Pete J. wrote:
Thanks for the response. I downloaded your XSL utility tool and the
problems with the headers went away. So at least we know that is a
solvable problem. You were also correct about Word needing to update the
page references.

You're welcome.



I am still having problems with the SVG figures though. I
have attached a copy of a page of the document rendered in PDF with XEP. I
used your utility to call XEP in this case so I could eliminate any issues
with stylesheets. I have also attached the SVG file in case you wanted to
try on your own to look at the problem.

I'm sorry but I cannot reproduce any problem using your SVG file. See attached screenshot of MS-Word 2007.

Please note that the RTF and DOCX we generate is not intended to be opened in any wordprocessor other than MS-Word. If you opened the RTF in say, OpenOffice, Pages, TextEdit, etc, then this RTF is guaranteed to be displayed incorrectly.

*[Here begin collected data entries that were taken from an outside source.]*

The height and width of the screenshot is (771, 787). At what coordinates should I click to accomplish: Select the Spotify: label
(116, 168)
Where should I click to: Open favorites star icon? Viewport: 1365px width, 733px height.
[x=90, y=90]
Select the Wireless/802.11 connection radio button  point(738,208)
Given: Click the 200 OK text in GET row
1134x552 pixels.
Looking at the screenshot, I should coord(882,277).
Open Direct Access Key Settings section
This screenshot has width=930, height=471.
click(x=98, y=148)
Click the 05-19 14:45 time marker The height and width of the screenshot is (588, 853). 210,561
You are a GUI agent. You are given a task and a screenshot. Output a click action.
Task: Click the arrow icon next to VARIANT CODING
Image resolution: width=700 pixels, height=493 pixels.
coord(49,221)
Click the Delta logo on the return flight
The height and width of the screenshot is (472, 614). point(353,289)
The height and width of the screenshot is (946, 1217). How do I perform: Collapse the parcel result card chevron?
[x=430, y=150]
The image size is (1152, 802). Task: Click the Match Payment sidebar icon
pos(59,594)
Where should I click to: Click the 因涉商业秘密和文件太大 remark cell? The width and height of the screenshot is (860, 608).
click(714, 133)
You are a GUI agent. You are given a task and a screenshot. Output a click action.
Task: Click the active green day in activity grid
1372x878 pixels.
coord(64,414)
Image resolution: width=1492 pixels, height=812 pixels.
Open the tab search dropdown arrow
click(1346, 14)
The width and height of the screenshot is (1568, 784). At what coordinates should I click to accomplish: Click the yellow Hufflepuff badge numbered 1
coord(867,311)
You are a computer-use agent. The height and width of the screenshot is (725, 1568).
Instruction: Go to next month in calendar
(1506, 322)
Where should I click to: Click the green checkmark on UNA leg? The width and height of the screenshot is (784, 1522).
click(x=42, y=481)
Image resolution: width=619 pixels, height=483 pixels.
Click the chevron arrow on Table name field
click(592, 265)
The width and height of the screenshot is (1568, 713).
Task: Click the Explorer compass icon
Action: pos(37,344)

Attached files (NOT ATTACHED FOR CONFIDENTIALITY REASONS):

* test_svg.xml (a DocBook 4 section)
* amp_control_bd.svg (your SVG file)
* test_svg.pdf (generated using FOP, not XEP; though we also have XEP)
* test_svg.rtf
* test_svg.docx

I used latest XMLmind XSL Utility Professional Edition in order to generate the above files.




It¹s too bad that there is no DocBook stylesheet which would allow the
generation of paragraph styles in the RTF output.

In my application we have a lot of generated documentation and it would be
nice to integrate that better with Word. We use DocBook but are not really
wedded to that idea. I have looked some at DITA but don¹t have much
familiarity with it. Do you have any recommendations about ways we could
go from XML to RTF in a way that would maintain paragraph styles and use
existing stylesheets?


No, this is definitely not possible.

Note that the DITA stylesheets have exactly the same problem as the DocBook stylesheets: they have not been designed from the ground up to generate named styles.

Our customers (banks, insurance companies, pharmaceutical companies, legal publishers) who consider generating RTF or DOCX files containing named styles do not use DocBook or DITA at all. They use proprietary document types, much smaller and much simpler than DocBook and DITA. Rewriting their proprietary XSL stylesheets, much smaller and much simpler than DocBook's and DITA's, in order to generate named styles does not seem to be a problem.